Unfortunately, there’s a chance that Peter was another name for Yakov Peters, who was actually tried and acquitted (7 people, 5 men and 2 women, were tried and acquitted in the aftermath of the siege. None of them cops.), went on to go the Bolshevik route, ruining any good reputation he may have had, and helping form the Cheka, the first soviet secret police. He got his comeuppance in the great purge of 1938.
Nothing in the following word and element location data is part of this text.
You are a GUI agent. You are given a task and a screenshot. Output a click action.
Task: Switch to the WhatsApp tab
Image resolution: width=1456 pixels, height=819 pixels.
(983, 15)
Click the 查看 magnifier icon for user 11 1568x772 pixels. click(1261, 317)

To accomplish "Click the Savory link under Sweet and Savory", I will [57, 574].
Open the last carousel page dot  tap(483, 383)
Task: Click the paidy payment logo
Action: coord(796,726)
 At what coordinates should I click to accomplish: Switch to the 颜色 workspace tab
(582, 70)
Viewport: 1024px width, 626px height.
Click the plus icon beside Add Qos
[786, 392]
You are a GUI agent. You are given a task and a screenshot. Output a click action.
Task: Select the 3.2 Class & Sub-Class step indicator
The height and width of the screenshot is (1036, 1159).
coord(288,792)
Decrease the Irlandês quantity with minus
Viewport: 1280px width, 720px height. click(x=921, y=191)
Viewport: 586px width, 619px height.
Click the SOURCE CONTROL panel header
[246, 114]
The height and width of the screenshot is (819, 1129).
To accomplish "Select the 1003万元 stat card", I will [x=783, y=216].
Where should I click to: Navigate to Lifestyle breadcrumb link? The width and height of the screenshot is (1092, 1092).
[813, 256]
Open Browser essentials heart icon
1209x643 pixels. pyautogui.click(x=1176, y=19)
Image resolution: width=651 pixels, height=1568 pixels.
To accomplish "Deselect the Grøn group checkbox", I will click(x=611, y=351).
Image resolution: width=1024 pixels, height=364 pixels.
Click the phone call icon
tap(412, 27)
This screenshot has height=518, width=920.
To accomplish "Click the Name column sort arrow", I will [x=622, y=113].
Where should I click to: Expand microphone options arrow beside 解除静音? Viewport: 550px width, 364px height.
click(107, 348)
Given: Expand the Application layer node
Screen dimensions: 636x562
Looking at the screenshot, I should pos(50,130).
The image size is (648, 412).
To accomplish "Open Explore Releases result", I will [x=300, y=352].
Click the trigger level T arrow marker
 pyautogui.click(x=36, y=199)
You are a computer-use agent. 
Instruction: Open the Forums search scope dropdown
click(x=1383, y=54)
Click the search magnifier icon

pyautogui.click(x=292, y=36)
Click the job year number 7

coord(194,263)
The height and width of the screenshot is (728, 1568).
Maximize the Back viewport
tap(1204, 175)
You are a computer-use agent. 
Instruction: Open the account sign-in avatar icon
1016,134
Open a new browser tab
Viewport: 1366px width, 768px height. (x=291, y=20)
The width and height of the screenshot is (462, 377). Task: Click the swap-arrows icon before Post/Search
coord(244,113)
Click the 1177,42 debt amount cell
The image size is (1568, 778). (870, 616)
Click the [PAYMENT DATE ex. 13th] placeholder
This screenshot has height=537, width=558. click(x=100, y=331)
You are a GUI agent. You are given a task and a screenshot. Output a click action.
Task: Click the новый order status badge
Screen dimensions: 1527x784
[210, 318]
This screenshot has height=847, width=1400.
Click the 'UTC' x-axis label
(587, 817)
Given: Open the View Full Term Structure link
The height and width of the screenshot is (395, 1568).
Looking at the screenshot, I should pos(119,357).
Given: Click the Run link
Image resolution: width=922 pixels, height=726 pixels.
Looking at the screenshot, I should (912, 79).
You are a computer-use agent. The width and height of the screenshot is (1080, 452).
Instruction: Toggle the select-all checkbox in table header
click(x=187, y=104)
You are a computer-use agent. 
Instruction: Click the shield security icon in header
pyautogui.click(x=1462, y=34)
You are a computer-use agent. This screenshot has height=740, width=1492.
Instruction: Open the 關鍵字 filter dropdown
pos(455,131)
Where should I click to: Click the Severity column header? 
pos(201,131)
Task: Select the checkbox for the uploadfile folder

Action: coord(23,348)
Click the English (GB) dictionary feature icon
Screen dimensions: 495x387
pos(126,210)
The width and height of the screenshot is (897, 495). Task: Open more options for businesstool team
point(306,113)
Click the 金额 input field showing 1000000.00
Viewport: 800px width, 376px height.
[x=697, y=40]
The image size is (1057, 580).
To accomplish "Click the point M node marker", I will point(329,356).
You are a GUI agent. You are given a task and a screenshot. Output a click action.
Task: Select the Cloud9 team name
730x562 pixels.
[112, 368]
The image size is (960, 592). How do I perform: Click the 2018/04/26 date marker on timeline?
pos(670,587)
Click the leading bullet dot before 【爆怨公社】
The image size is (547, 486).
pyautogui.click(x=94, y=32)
Now of course, the police in london are calling these plaques an outrage since they defend a “murderer”. Obviously, who gets to call whom a murderer is a matter of who wins the fight in the end… are revolutionaries murderers? Perhaps some of them. Perhaps even all of them. But if so, so are police, presidents, soldiers, executioners (hell, judge and jury at that)… the list goes on. Here were people committed to a purpose, one they considered noble, of human emancipation, when agents of the state came to try and take away their freedom. They defended themselves. I’m glad they’ve got a plaque or two.

Strange Maps & the NWO

My friend Willow just told me about one of the best time-sinks in the known internet, Strange Maps. The picture above is from a a post about how the New World Order was going to divide the world after beating back the axis powers. [Remember kids, WWII was about beating nazis, and the civil war was about emancipation. WWI? Did that even happen?]

The site is filled with an ungodly number of interesting maps. The map may not be the territory, but these ones sure explain things you don’t usually see explained.